Özcan Işıklar, Silivri bölgesinde endüstriyel tarımın mükemmel bir şekilde yapılabileceğini ve çok verimli araziler olabileceğini belirtti. Rantın yaratılmasına karşı olmadığını dile getiren Işıklar, bir çekirge sürüsü gibi Silivri'deki zenginliği alıp götüreceklerini ifade etti. Nurettin Sözen ise konuyla ilgili "İstanbul'un kuzeyindeki ormanlık arazilere rant amaçlı olarak göz dikilmiştir. Kentleşmeyi bu bölgeye taşırsanız İstanbul'un akciğerlerini ortadan kaldırırsınız. Bunu hele de bir rant için yapıyorsanız bu bir suçtur, günahtır" dedi. Sözen, konuşmasında daha önceki yönetimlerde yaşanan rant olaylarına değindi ve örnekler verdi. Eski İstanbul Belediye Başkanı Sözen, "Şu anda ekonomiyi canlandırmak, dış sermaye ve iç sermayenin ağzını sulandıracak yeni rantlar oluşturmak lazım. Şimdi bunun için neresi kaldı? Kuzeydeki alanlar kaldı" diyerek bu projenin bir rant projesi olduğuna değindi, Montrö'yü geçersiz kılmak için yapıldığını söyledi.
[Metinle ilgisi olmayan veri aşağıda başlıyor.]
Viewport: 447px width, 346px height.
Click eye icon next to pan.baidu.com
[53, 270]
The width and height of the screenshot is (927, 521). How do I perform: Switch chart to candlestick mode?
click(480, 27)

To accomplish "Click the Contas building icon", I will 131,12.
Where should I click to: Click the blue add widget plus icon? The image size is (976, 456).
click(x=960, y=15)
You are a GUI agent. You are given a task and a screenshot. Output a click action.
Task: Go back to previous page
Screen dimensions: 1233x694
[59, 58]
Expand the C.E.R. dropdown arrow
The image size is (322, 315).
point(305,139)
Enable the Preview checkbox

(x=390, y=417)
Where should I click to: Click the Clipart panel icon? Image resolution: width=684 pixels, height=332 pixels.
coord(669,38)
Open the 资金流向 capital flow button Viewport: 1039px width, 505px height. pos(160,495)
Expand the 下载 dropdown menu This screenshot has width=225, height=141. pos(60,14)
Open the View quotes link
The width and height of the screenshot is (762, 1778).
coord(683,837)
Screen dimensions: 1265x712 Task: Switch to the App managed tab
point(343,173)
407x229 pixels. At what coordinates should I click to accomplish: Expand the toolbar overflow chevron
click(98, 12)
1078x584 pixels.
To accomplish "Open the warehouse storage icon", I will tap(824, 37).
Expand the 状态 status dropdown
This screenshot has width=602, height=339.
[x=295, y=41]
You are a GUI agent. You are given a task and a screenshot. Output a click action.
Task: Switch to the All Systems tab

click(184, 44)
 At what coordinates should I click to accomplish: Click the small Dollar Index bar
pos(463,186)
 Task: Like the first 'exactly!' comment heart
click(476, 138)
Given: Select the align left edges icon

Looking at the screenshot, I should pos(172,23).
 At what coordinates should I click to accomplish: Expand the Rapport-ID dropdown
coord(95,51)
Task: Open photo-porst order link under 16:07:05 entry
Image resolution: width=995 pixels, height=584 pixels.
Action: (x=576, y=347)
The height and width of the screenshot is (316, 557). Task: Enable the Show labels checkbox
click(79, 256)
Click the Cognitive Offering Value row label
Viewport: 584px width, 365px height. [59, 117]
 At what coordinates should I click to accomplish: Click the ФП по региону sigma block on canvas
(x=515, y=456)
"Bu projeyle birlikte bölgede büyük bi su sorunu yaşanacaktır" diyen Sözen, "Su havzasınn bu durumdan olumsuz anlamda etkilenecek. Göç meselesi önemli bir sorun. Bu projenin hazırlıkları biliniyordu ancak İstanbul halkı bu gerçeği bilmiyordu. Bunu kimden öğrendiler? Bunun cevabını da biliyorsunuz" açıklamasında bulundu.

Prof. Dr. Bayram Öztürk de denizbilimci olarak kanalın ne gibi etkileri olacağına değindi. Öztürk, yaptığı sunumda Karadeniz'in Akdeniz'leştiğini, kanalın yapımıyla birlikte de bu sürecin hızlanacağını, bazı türler yok olurken Kızıldeniz'den Karadeniz'e gelen türlerin bu bölgede çoğaldığını söyledi.

"Kanalı açarsanız Karadeniz'in eko sistemini değiştirirsiniz" diyen Öztürk, 200 senede maliyetinin geri ödeneceği bir projede çok kısa sürede Karadeniz'de doğal eko sistemin değişeceğini iddia etti. Montrö anlaşmasına değinen Öztürk, bu anlaşmanın Türkiye için çok önemli olduğuna dikkat çekti ve Atatürk'ün bu konuyla ilgili söylemlerini dile getirdi.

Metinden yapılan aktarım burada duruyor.